I mentioned a recent dust up that occurred on Facebook on “You Know You’re From Lisbon If….”

That’s the problem with most of the communication on social media sites. It’s always, “I like __________ and you should too. Oh, you don’t? Well, you suck.” I exaggerate slightly, but the frame of Facebook is fairly narrow and all too often, binary.

It’s pretty clear reading through most of the back and forth that takes place on this popular social media platform that people’s source for information and news is fragmented at best.

Long gone are the days when most of the people in a given geographic location received their news from a local newspaper. In Lisbon and Lisbon Fallls, the local paper was run by Norm Fournier. Before him, it was John Gould.

An excellent source for words.

An excellent source of words.

If you look at most of the updates and comments on a site like Facebook, they’re somewhere in the range of 25 to 40 words—not even the length of a credible newspaper or magazine lede. Most feature articles in the newspaper are 750 to 1,000 words. Most of my blog posts are similar in length. Long-form narrative journalism articles, the kind found in magazines like The New Yorker can run 10,000+.

Longer isn’t always better, but nuance takes more than 140 characters, 25 to 40 words, and often, a lot more words than a short news feature allows.

Spending time crafting combinations of them to tell a story takes work, some skill, and it’s something that I think still matters.

I’m happy that others think it’s important, also.

5 thoughts on “I Like Words

  1. I like this post. As I read it, three words come to mind: entertainment, atomization, and monetization. Does the internet really democratize ideas? Or does it atomize them into profitable entertainment for their creators?

    Eh…critical thinking has never been the objective. Send in the clowns!

  2. This is interesting–apparently (social) media multitasking shrinks our brains and makes us dumber. Lends new meaning to “dumbing down,” not to mention, offering an explanation to the state of American’s ability to think critically and parse complex information.

  3. I might also add that productivity in many work settings suffers similarly for at least 2 reasons. First, the shiny new technologies are incorporated into the work life and so it’s more difficult to focus on work. Messaging devices allow for constant interruption. Add on to this, employee use of social media via personal devices. The latter is not limited to white-collar settings, either. How many times have you seen the driver of a big box truck hauling a load of something dangerous, texting and checking their i-phone? Or a traffic controller standing with a stop sign in the right hand and their device in the left. No one is able to focus and productivity suffers all around. The subtle danger of it all is discouraging.
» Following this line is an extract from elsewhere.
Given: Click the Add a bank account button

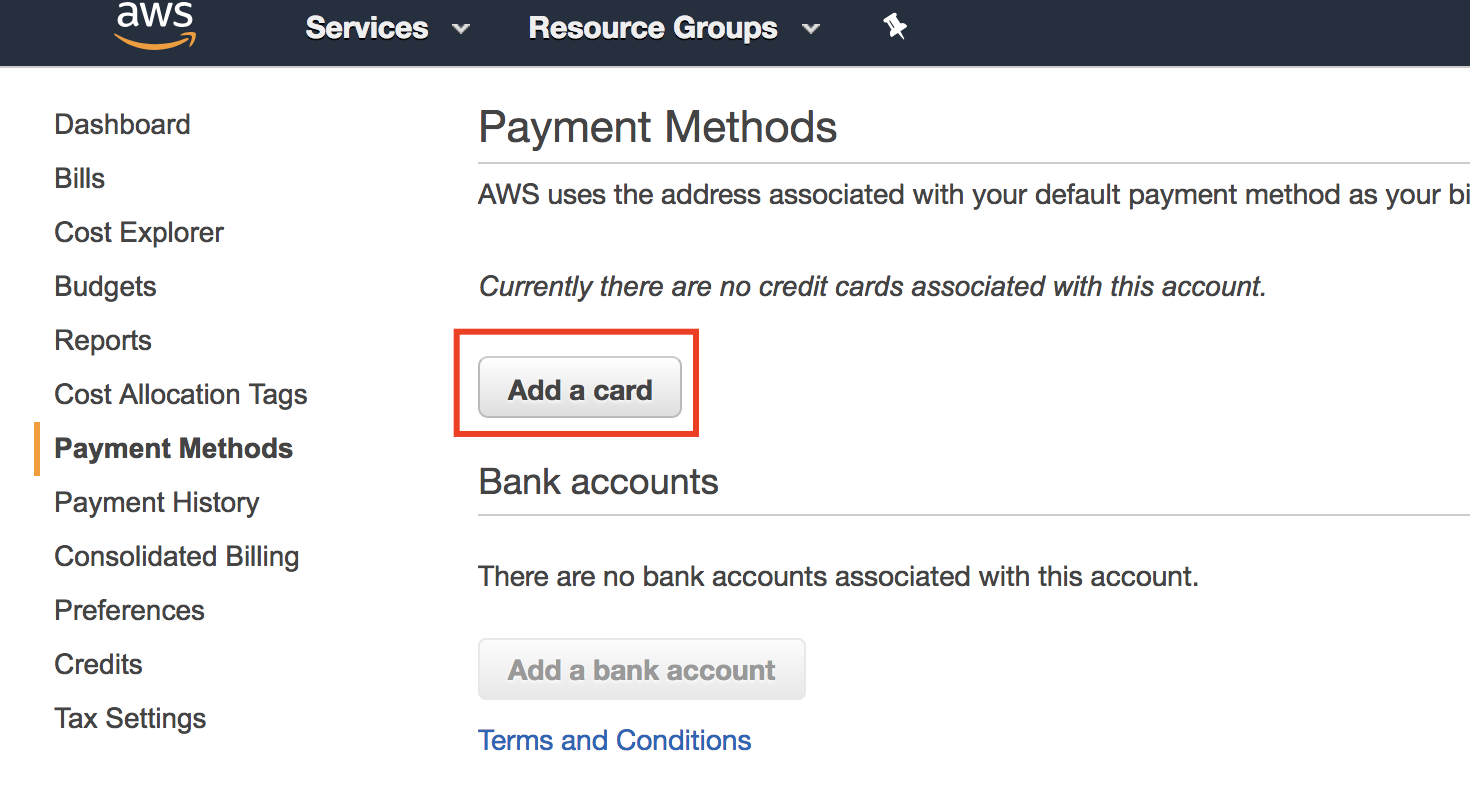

    • @JAB Your points are all good ones. The truck driver, on the phone or texting, is always a concern–it doesn’t take much to lose control of a big rig.

      What I’ve been noticing, as I pass through Lisbon Falls on 196 is how many students I see walking down the road, looking at their screens, interacting with a device, rather than another human being.

  4. Some Scotsman whose name escapes me complained about the horrors of the bicycle. After all, one goes by so fast one can hardly even notice what’s all around him, and even walking it’s all too easy to miss everything in the natural world besides one’s own feet.

    When I first arrived in Italy, I went to see an old Longobardi castle on a hill not far away. As we ascended, we encountered an old Italian gentleman who was gathering wild asparagus. I never saw a one, but as we walked slowly, and talked even more slowly, he would suddenly reach into the grasses on the hill beside us and snatch out another asparagus. He had a whole handful by the time we left him.